Nas relações cliente-fornecedor, a distribuição numérica é um dos fatores mais importantes na
gestão dos bens de consumo de alto giro, pois é fundamental para que esses produtos
cheguem às mãos do consumidor. Apesar da sua importância, a mensuração é cara e
demorada, por ser realizada a partir de pesquisas amostrais de periodicidade mensal ou
bimestral. Devido ao processo de pesquisa por amostragem, as empresas costumam tomar
conhecimento dos dados apenas algum tempo após a conclusão de cada etapa de pesquisa.
Além desses fatores, o custo associado ao tamanho da amostra costuma limitar a segmentação
dos dados a áreas bastante amplas, em vez de áreas menores.
É necessário encontrar formas mais rápidas de determinar tendências de distribuição e que
permitam também a segmentação dos dados a áreas menos extensas, possibilitando a atuação
concentrada das empresas nos pontos em que a tendência se torne negativa.
O número de pontos de vendas compradores de um determinado produto em um determinado
período, conhecido no mercado distribuidor e atacadista como “positivação”. Intuitivamente,
a positivação pode ser uma forma de identificar tendências de distribuição.

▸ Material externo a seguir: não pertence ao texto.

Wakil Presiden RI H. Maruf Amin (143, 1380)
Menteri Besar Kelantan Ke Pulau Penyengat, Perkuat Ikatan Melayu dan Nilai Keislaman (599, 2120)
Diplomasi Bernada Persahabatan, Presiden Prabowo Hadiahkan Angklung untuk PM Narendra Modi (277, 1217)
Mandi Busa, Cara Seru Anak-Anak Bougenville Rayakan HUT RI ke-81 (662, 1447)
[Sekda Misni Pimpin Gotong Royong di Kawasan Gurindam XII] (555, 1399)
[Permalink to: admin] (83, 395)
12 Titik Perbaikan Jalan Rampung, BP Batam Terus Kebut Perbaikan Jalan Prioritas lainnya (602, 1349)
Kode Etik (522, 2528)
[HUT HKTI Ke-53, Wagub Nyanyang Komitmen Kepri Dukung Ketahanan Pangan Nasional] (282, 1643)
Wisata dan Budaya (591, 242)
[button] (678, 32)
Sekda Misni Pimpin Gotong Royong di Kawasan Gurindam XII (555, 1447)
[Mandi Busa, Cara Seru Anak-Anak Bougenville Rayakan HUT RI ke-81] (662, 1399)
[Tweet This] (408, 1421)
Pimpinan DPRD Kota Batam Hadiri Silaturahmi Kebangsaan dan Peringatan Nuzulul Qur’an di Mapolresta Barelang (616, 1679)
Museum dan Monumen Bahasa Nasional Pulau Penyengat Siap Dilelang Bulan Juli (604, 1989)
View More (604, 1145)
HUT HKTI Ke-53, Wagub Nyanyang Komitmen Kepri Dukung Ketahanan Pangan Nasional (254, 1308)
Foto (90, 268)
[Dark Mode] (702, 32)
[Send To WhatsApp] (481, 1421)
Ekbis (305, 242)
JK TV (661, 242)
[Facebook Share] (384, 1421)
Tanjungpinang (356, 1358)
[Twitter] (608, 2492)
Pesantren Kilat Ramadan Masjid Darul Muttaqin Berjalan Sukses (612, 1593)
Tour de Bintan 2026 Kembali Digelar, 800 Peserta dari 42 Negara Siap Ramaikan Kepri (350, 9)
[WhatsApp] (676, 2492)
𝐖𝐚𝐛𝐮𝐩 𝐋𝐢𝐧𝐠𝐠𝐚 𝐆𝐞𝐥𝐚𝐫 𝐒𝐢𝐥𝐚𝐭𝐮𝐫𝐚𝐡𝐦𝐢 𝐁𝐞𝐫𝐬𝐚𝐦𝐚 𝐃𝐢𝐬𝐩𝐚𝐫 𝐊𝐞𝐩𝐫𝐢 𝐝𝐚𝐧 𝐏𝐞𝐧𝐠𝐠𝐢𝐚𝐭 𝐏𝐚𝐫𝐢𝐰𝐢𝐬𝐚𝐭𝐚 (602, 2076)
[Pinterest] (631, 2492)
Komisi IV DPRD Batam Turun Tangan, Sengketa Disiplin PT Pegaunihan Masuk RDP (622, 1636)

De fato, essa
variável é utilizada em um grande número de empresas atacadistas como indicador de
desempenho das suas equipes. Esse comportamento foi verificado na rede de distribuidores de
duas diferentes indústrias de bens de consumo de alto giro no Brasil. Conforme o aumento do
intercâmbio de dados entre essas duas indústrias e seus parceiros distribuidores, a positivação
passou a ser usada também pela indústria como indicador de desempenho distributivo.
No entanto, não se conhecem estudos acadêmicos que atestem a aderência desse indicador à
variável distribuição numérica propriamente dita, de maneira que a análise da relação real
existente entre essas variáveis pode trazer muitos benefícios à prática da avaliação e auditoria
do desempenho dos canais de distribuição intensiva.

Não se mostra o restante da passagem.